I) For a general Lagrangian $L(q,v,t)$, the Legendre transformation may be singular, i.e. the velocities $v^i$ in the momentum relations

$$\tag{1} p_i~:=~\frac{\partial L(q,v,t)}{\partial v^i}$$

cannot be isolated. How to perform a singular Legendre transformation to achieve the corresponding Hamiltonian formulation goes under the name Dirac-Bergmann analysis, cf. Refs. 1 and 2.

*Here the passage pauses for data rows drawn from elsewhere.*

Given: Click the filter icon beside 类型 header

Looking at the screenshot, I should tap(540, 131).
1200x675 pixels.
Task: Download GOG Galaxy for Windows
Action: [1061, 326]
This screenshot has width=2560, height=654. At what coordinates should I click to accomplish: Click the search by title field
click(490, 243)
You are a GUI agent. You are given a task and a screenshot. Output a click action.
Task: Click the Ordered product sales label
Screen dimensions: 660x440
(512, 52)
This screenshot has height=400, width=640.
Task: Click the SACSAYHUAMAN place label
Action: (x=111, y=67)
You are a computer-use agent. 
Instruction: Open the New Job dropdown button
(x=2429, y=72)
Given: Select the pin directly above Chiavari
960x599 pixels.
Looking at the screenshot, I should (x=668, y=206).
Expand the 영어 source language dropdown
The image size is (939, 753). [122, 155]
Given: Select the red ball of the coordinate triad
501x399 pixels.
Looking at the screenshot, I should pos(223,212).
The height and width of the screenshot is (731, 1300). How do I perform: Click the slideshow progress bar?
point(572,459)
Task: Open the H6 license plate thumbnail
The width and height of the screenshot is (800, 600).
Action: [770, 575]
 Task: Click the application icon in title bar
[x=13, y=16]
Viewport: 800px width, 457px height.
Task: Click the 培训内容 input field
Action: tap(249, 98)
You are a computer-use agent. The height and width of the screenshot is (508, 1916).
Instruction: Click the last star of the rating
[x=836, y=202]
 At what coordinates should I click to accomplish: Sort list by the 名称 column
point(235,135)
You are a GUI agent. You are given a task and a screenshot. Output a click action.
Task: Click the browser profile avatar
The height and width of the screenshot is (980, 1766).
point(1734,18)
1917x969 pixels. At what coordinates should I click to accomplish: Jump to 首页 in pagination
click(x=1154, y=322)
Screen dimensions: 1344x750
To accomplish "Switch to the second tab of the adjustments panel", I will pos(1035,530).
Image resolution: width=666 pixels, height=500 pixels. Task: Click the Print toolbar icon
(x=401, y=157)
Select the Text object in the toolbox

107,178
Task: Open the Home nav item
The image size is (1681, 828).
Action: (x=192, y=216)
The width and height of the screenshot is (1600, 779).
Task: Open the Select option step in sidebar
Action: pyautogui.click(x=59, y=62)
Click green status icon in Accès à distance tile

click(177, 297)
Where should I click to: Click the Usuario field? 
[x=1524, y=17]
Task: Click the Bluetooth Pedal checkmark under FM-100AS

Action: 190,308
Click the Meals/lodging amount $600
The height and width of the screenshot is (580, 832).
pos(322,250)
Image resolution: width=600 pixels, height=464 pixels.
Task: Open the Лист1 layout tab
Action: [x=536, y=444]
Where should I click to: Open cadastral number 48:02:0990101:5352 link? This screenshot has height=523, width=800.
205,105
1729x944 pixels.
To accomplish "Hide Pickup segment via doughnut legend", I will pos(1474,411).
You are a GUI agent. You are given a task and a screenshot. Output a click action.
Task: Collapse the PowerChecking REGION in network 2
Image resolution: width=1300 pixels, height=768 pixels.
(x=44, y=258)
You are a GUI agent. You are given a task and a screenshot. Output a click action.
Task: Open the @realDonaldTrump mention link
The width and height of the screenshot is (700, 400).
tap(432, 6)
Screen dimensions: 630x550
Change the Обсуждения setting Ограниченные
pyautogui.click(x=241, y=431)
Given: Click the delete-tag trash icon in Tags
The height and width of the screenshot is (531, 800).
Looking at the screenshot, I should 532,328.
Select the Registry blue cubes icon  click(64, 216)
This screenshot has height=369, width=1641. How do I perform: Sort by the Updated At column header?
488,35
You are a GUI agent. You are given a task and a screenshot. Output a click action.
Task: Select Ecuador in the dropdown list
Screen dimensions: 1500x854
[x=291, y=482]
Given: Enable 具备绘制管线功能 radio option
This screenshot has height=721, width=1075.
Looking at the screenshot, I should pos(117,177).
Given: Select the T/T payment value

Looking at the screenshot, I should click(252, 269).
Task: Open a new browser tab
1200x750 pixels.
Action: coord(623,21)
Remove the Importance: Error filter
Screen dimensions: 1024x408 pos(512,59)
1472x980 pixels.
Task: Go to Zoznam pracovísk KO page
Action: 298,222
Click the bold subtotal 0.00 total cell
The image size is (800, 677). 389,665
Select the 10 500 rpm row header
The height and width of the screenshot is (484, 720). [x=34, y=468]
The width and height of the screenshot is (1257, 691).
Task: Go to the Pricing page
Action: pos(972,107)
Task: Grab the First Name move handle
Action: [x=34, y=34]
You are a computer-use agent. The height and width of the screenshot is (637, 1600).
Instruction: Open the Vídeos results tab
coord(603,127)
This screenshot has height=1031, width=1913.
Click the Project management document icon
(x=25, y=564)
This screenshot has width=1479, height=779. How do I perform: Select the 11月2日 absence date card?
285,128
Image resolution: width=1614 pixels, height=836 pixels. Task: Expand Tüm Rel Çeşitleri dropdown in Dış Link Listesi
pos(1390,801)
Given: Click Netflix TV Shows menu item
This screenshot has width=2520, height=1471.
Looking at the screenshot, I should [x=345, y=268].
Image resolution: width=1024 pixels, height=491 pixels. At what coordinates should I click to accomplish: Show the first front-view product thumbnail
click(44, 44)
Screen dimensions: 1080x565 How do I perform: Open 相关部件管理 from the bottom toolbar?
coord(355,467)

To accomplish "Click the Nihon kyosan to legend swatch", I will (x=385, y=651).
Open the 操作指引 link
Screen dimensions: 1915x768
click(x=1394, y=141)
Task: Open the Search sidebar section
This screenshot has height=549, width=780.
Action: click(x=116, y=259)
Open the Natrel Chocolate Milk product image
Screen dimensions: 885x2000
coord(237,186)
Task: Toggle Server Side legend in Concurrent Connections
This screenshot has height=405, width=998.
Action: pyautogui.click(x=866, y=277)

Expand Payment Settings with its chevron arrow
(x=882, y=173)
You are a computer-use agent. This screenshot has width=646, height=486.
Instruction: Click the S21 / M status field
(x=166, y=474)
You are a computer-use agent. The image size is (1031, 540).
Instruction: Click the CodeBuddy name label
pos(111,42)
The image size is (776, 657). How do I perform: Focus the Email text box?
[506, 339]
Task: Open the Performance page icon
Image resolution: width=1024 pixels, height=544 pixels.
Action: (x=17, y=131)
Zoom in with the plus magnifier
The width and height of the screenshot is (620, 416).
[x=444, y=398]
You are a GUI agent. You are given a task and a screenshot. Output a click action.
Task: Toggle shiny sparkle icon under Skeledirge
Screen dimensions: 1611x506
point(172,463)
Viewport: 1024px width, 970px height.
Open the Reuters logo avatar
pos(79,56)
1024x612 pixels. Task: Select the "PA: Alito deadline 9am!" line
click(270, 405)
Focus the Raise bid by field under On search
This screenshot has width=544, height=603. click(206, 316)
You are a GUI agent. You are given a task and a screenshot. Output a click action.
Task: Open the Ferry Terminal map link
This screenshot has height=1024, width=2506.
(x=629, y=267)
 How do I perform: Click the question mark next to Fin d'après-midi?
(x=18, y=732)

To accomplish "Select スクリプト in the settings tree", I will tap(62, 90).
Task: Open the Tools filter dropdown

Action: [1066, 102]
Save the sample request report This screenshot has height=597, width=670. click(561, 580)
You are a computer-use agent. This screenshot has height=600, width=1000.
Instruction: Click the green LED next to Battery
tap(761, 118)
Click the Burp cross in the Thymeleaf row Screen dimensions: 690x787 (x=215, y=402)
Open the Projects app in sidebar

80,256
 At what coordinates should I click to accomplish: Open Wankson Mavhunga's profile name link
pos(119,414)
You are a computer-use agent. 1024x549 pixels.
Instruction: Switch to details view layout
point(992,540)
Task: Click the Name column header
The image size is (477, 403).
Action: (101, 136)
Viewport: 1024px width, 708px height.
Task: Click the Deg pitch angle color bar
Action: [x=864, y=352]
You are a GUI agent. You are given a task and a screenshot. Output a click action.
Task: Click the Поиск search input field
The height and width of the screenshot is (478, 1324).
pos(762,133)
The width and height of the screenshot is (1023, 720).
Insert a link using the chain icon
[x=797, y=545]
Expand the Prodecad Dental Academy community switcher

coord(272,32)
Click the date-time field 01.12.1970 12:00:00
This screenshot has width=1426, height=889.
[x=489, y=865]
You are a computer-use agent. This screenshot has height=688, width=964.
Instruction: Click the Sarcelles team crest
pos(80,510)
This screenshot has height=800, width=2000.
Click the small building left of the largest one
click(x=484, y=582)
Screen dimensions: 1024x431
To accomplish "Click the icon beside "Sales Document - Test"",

II) Example. OP is evidently considering Hopfields's EM model with polarization also studied in this Phys.SE post. Its Lagrangian density$^1$

$$\tag{2} {\cal L}(A_{\mu},{\bf P}) ~=~-\frac{1}{16\pi}F_{\mu\nu}F^{\mu\nu} +A_{\mu} J^{\mu}_b +\frac{1}{2\beta}\left(\frac{1}{\omega_0^2}\dot{\bf P}^2 -{\bf P}^2\right)$$

leads to a singular Legendre transformation. The momentum

$$\tag{3} \pi^0~:=~\frac{\partial {\cal L}}{\partial \dot{A}_0}~=~0$$

corresponding to the $A_0$ field vanishes! Eq. (3) is a primary constraint in Dirac's terminology. One may show that there also is a secondary constraint, namely Gauss's law

$$\tag{4} {\bf \nabla}\cdot {\bf D}~=~0,$$

where ${\bf D}={\bf E}+4\pi{\bf P}$. (There are no free charges in this model.) The momentum ${\bf \pi}=-\frac{1}{4\pi}{\bf E}$ for the magnetic vector potential ${\bf A}$ is essentially the electric field ${\bf E}$. Let ${\bf \Pi}$ be the momentum for the polarization ${\bf P}$. One may show that the Hamiltonian density becomes

$$\tag{5} {\cal H}(A_{\mu},{\bf E},{\bf P},{\bf \Pi}) ~=~ \frac{1}{8\pi}({\bf E}^2+{\bf B}^2) +\frac{1}{4\pi}A_0 {\bf \nabla}\cdot {\bf D} +\frac{\beta\omega_0^2}{2}({\bf \Pi}-{\bf A})^2 +\frac{1}{2\beta}{\bf P}^2,$$

after dropping a total divergence term and eliminating the $\pi^0$ field.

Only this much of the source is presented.